[Stored records]
※
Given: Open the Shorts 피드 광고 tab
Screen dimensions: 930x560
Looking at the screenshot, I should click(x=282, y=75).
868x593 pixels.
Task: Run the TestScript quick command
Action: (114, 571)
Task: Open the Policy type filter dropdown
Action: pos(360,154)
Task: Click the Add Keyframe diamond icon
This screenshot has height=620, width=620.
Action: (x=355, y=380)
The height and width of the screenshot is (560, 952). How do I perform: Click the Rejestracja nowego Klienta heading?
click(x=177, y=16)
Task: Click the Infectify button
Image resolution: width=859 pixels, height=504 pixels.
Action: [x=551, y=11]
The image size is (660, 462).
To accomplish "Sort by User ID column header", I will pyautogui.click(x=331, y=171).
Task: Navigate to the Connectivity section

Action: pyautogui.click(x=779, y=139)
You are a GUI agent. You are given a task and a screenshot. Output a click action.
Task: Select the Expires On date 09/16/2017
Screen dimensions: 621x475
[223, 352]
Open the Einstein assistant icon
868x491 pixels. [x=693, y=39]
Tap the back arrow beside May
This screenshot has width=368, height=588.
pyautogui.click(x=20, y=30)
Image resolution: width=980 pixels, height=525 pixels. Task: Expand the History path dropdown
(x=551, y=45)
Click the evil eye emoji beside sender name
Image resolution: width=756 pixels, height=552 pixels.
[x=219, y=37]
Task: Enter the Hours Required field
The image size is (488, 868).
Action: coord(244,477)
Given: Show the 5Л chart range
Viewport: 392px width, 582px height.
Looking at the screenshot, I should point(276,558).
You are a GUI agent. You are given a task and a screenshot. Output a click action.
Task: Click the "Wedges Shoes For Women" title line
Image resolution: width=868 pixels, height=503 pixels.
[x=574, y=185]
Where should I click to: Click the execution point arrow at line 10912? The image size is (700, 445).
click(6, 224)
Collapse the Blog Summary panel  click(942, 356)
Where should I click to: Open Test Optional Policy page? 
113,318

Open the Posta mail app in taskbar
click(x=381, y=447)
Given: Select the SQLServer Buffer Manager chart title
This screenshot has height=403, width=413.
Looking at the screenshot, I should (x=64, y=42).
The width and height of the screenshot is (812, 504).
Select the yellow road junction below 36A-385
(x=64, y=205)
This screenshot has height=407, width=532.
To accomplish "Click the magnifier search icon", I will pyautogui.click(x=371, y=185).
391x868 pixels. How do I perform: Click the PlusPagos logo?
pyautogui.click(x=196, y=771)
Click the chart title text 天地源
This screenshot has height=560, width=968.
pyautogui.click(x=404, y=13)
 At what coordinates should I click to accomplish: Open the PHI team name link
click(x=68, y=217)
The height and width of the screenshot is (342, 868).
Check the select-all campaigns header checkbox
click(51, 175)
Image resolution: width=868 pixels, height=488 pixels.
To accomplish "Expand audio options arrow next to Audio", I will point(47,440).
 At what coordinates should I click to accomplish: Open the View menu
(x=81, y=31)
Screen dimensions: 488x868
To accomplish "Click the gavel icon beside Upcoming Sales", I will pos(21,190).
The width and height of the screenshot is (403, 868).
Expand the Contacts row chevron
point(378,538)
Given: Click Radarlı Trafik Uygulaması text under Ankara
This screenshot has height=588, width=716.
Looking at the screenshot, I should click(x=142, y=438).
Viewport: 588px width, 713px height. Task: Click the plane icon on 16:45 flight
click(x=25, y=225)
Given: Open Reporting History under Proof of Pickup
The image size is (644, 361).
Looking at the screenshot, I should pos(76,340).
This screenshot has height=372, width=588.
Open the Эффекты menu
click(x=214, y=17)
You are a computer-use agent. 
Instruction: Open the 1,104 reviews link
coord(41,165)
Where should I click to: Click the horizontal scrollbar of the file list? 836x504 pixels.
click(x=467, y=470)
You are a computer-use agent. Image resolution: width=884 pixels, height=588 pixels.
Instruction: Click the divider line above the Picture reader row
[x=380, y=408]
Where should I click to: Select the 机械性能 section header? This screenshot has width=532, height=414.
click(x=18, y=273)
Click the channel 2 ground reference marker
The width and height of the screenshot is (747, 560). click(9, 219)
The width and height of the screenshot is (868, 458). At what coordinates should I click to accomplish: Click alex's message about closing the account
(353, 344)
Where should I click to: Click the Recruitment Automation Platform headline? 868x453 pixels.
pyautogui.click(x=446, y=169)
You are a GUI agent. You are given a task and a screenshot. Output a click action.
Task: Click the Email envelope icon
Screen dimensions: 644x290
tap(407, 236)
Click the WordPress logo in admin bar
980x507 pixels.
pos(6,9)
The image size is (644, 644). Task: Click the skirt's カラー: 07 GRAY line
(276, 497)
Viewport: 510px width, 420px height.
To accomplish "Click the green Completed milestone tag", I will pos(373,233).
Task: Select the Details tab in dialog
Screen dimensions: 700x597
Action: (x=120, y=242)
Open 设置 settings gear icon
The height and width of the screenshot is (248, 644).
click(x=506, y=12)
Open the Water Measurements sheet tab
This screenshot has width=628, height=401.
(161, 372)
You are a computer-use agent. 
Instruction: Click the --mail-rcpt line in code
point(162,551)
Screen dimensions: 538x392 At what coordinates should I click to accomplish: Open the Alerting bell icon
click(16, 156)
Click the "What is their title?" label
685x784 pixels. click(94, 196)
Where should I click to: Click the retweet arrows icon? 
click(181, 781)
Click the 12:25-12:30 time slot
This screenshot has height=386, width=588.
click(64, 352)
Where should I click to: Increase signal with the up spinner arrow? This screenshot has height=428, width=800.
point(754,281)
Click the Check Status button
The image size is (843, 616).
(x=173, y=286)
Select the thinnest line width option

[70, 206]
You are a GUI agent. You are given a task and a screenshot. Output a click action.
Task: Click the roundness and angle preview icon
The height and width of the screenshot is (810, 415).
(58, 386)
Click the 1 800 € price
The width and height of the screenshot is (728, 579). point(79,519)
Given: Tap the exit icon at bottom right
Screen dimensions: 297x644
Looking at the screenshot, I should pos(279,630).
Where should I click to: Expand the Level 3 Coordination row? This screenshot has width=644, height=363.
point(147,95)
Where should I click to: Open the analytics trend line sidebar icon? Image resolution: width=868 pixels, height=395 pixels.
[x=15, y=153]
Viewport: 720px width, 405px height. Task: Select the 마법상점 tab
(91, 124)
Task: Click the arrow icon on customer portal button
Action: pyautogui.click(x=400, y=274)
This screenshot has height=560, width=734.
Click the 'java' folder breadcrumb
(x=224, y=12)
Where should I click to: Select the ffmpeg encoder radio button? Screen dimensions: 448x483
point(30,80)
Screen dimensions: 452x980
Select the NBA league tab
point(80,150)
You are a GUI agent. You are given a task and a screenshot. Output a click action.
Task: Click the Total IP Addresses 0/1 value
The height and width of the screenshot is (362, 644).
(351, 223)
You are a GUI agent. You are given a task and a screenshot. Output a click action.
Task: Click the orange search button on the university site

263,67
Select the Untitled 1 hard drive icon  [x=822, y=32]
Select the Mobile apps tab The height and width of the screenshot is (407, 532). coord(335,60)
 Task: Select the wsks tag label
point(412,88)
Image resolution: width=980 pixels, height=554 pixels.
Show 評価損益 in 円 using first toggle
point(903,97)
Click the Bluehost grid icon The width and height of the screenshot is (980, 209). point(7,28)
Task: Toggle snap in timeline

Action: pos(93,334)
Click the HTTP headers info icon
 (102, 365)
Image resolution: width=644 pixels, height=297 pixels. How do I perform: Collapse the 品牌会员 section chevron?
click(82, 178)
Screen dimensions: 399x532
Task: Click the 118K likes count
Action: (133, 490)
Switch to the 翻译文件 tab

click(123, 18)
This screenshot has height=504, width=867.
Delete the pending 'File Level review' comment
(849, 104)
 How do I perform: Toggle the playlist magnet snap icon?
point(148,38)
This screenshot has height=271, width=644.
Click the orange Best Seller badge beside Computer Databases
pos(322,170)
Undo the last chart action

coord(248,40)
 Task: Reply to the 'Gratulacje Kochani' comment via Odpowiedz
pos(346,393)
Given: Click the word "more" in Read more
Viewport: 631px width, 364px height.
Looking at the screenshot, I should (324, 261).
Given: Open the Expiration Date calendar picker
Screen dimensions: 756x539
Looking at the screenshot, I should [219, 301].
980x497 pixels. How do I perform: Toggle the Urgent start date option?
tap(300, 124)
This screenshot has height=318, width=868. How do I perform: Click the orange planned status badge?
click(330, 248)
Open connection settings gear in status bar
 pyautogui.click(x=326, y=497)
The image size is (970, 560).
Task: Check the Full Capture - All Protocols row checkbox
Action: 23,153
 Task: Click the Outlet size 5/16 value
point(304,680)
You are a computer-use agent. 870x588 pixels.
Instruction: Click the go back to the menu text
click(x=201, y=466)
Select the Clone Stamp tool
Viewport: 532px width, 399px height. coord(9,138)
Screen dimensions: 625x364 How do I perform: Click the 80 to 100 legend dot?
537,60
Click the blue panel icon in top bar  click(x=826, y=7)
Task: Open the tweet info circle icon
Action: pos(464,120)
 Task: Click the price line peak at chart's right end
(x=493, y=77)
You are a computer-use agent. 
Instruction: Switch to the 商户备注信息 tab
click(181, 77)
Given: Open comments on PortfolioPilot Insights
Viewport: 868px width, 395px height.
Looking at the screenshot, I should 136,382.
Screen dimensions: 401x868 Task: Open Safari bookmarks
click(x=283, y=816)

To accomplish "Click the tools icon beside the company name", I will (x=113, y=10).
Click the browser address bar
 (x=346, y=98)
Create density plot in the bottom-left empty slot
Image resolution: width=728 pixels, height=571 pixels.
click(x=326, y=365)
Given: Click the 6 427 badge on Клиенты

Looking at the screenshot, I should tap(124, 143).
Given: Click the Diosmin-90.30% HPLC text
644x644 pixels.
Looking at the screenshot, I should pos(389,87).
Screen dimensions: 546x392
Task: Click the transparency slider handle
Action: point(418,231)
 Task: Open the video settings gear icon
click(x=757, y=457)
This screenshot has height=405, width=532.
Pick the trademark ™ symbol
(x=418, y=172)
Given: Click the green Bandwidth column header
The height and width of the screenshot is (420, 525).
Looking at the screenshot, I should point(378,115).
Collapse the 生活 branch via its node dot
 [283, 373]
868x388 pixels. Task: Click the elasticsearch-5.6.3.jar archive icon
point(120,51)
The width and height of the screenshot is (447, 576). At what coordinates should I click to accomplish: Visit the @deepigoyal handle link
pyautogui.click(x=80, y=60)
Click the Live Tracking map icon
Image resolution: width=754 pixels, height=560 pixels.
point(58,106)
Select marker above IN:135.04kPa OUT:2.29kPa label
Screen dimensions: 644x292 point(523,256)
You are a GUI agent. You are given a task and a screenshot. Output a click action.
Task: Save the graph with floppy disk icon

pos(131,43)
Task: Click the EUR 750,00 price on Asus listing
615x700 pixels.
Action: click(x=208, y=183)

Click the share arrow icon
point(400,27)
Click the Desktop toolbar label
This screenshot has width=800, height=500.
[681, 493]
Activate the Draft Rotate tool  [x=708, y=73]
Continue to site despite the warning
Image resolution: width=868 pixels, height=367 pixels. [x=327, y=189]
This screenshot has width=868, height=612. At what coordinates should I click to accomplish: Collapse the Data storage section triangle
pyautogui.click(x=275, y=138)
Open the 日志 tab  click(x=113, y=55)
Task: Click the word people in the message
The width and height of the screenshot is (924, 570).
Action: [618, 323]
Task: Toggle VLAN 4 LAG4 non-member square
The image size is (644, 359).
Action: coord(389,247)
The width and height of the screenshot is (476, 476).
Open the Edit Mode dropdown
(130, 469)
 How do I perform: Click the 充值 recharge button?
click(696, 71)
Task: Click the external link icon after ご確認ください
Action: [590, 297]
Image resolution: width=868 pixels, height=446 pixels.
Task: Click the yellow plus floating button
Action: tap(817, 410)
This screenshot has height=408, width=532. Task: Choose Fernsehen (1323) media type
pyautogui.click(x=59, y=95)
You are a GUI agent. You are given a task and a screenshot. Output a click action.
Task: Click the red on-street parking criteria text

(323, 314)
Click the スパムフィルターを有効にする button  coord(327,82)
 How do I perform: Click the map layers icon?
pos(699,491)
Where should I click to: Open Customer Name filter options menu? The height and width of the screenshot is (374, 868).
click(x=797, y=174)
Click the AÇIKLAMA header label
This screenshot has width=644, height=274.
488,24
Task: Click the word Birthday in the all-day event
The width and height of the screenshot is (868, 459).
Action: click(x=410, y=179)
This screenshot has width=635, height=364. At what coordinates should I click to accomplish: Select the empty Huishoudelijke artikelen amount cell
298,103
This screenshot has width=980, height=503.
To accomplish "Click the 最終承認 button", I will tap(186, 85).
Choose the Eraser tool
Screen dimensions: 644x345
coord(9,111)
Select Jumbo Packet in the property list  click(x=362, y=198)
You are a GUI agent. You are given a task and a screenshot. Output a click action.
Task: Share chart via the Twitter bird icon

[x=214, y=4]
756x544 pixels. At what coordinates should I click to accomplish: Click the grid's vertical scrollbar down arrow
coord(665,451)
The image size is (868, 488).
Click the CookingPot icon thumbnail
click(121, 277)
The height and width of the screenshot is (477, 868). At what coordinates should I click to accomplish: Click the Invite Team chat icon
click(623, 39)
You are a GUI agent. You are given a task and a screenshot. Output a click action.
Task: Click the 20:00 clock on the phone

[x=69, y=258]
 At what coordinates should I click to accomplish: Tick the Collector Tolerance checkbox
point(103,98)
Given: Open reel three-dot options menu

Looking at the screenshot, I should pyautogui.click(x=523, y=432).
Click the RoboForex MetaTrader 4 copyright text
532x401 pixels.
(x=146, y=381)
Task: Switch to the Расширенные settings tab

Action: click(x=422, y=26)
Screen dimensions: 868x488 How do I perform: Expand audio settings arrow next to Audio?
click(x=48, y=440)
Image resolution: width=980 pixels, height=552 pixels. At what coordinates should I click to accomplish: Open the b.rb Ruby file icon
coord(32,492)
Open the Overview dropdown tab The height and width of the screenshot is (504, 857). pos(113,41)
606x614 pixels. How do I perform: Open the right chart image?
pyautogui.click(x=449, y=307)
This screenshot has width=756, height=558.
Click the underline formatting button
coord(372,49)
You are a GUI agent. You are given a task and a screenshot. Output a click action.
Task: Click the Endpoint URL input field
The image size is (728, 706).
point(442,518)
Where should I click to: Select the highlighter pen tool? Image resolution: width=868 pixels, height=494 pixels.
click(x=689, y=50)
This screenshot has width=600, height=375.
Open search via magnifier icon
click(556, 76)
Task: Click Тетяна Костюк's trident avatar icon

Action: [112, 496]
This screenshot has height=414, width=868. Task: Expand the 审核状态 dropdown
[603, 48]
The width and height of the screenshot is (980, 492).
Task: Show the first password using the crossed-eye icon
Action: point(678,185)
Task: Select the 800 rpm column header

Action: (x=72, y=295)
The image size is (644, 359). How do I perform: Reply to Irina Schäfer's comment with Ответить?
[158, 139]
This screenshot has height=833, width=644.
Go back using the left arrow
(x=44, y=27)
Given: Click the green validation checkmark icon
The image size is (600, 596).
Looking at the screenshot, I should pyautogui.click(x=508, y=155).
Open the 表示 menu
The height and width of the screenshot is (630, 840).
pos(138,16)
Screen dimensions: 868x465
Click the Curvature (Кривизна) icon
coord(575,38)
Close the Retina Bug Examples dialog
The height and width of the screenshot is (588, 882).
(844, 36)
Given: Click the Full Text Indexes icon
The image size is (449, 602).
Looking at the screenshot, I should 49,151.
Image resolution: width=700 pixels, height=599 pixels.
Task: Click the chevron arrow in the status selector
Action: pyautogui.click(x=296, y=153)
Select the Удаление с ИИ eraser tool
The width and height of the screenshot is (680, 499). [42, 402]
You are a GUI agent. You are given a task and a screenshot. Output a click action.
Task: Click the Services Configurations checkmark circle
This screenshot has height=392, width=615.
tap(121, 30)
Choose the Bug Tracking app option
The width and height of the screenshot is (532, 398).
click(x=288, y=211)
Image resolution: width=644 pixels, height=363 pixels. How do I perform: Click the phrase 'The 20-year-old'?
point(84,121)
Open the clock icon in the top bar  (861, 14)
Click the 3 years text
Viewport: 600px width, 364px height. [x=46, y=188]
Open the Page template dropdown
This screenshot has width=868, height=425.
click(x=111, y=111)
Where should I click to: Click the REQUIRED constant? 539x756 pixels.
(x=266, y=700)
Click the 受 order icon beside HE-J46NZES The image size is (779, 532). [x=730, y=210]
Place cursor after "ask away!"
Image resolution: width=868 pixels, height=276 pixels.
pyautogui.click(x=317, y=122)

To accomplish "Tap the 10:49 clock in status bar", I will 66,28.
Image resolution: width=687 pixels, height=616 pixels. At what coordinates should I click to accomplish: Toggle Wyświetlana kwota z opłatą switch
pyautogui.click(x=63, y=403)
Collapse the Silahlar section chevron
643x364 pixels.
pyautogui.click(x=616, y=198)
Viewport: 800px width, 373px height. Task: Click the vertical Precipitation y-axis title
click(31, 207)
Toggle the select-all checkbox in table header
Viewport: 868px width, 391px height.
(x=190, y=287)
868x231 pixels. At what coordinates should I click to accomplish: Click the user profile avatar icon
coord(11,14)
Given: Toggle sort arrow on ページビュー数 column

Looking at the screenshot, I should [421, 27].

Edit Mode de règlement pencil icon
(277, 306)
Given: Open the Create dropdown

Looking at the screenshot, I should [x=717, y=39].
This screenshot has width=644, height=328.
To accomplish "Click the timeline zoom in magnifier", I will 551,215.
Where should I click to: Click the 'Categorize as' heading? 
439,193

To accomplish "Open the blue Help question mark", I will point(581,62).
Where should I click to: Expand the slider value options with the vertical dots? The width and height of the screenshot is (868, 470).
※
Action item:
Reproduce verbatim the lines above, from the line with "Screen dimensions: 868x465" through the line with "Given: Click the Full Text Indexes icon".

Output for this exercise:
Screen dimensions: 868x465
Click the Curvature (Кривизна) icon
coord(575,38)
Close the Retina Bug Examples dialog
The height and width of the screenshot is (588, 882).
(844, 36)
Given: Click the Full Text Indexes icon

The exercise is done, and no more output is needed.